▸ **Orientação a**: Como fica em inglês a frase "As discussões em torno do avanço de tecnologias muitas vezes vão no sentido de entender como nossas vidas mudam com o advento de novos dispositivos ou com a popularização de uma rede social específica." do trecho sobre algoritmos e relações raciais?

▸ **Trecho do documento**:
++++++++++
Os algoritmos e as mídias sociais sob o viés das relações raciais | Entrevista com Tarcízio Silva

O pesquisador Tarcízio Silva traz para o debate questões fundamentais sobre como algoritmos, aprendizado de máquina e mídias sociais podem reproduzir as relações de poder da perspectiva racial

Publicado em 25/09/2019

Atualizado às 17:50 de 12/08/2022

As discussões em torno do avanço de tecnologias muitas vezes vão no sentido de entender como nossas vidas mudam com o advento de novos dispositivos ou com a popularização de uma rede social específica. A velocidade do desenvolvimento tecnológico torna mais difícil pensar como eram nossas vidas antes do surgimento do celular, e também como será o nosso cotidiano daqui a dois ou três anos.
++++++++++
▸ **Dados da tarefa**:
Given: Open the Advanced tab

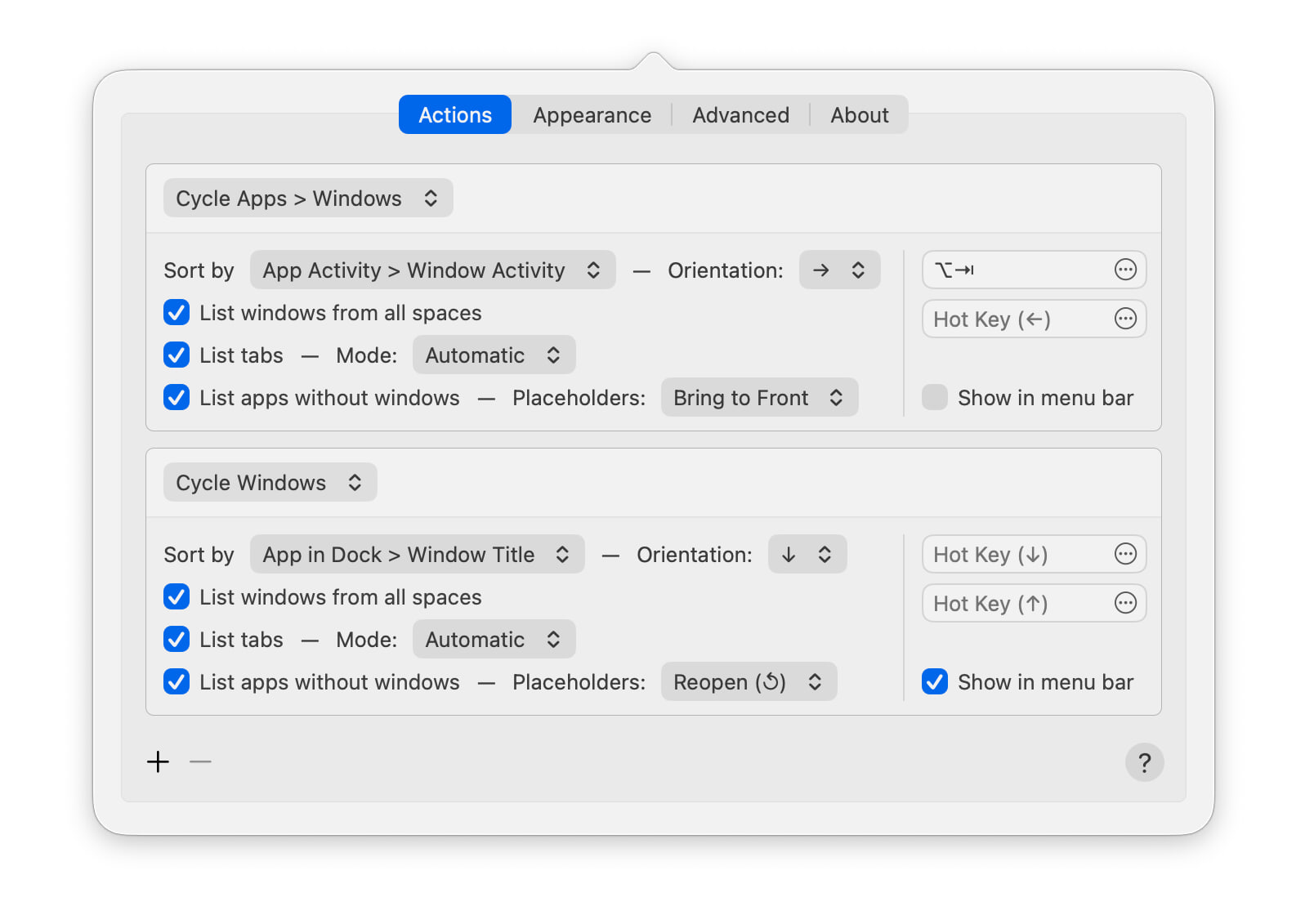Looking at the screenshot, I should pos(740,115).
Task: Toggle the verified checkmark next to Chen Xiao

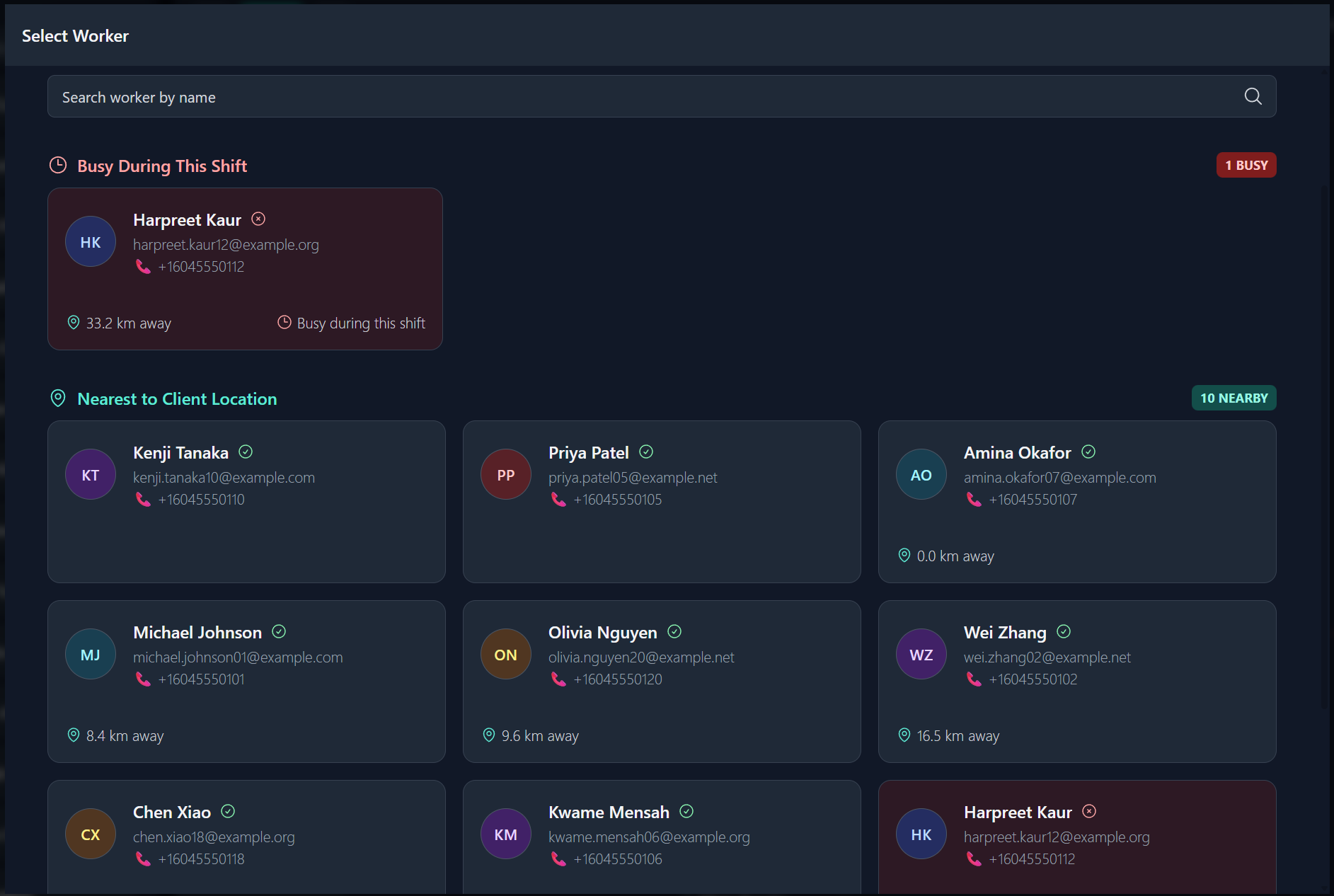Action: click(228, 812)
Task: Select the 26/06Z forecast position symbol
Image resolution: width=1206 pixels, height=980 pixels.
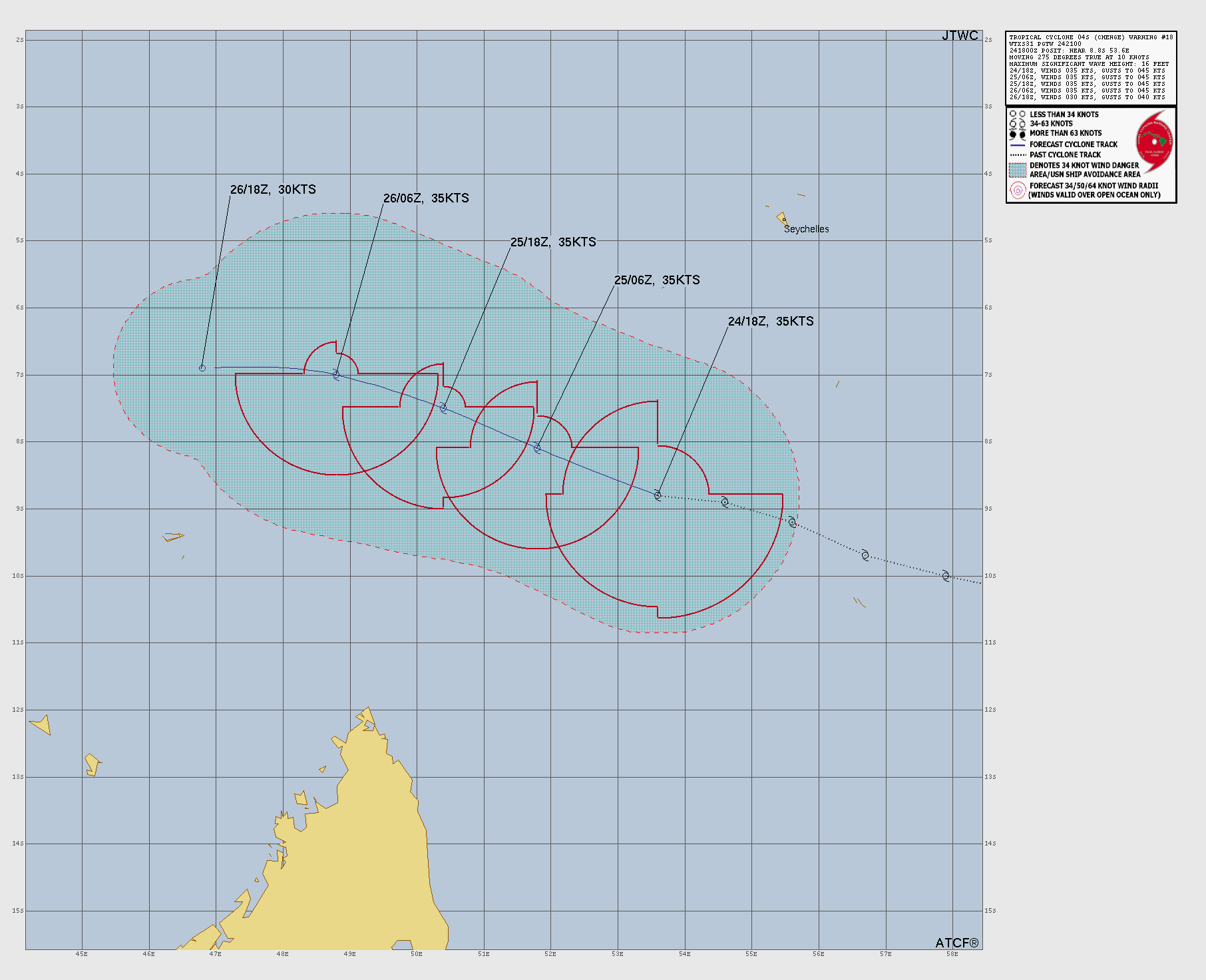Action: 336,375
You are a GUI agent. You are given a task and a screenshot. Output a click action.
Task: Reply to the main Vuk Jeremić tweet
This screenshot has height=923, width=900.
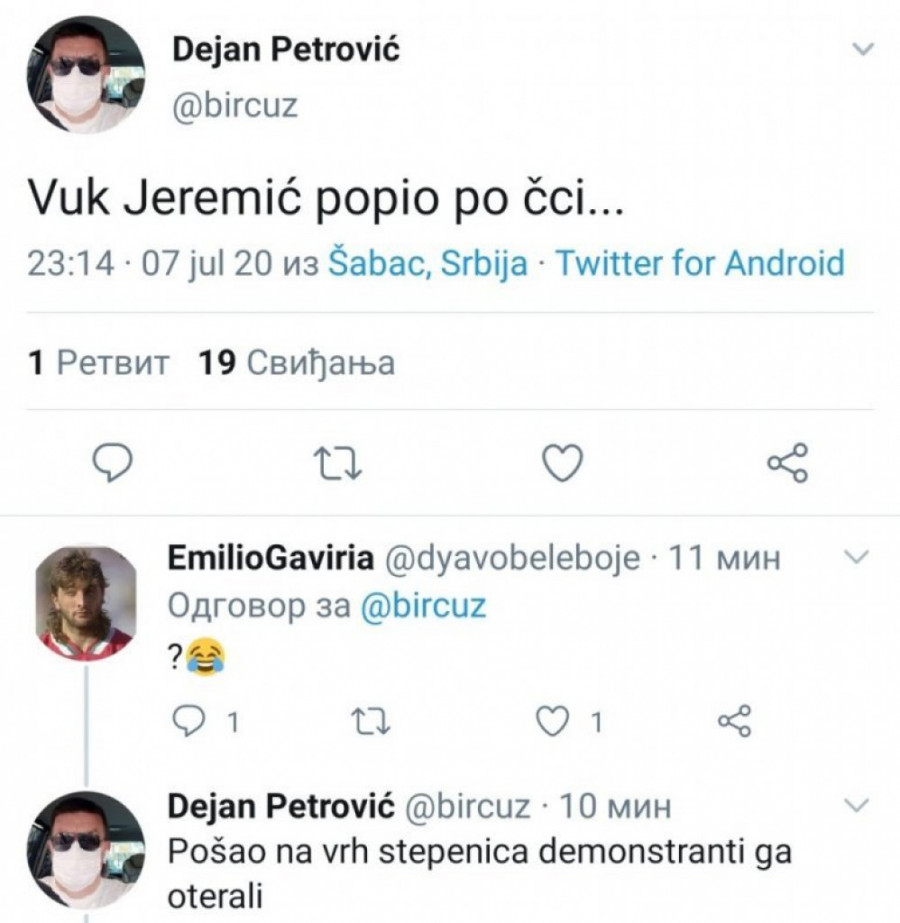[x=115, y=463]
++++++++++
▸ **Orientação b**: Troque "tweet" por "post" nas linhas dos dados, começando na que contém "You are a GUI" e terminando no fim dos dados, sem alterar mais nada. Reescreva só essas linhas e deixe as imagens de fora.

▸ **Solução do problema a**: Discussions about the advancement of technologies often aim to understand how our lives change with the advent of new devices or with the popularization of a specific social network.

▸ **Solução do problema b**:
You are a GUI agent. You are given a task and a screenshot. Output a click action.
Task: Reply to the main Vuk Jeremić post
This screenshot has height=923, width=900.
[x=115, y=463]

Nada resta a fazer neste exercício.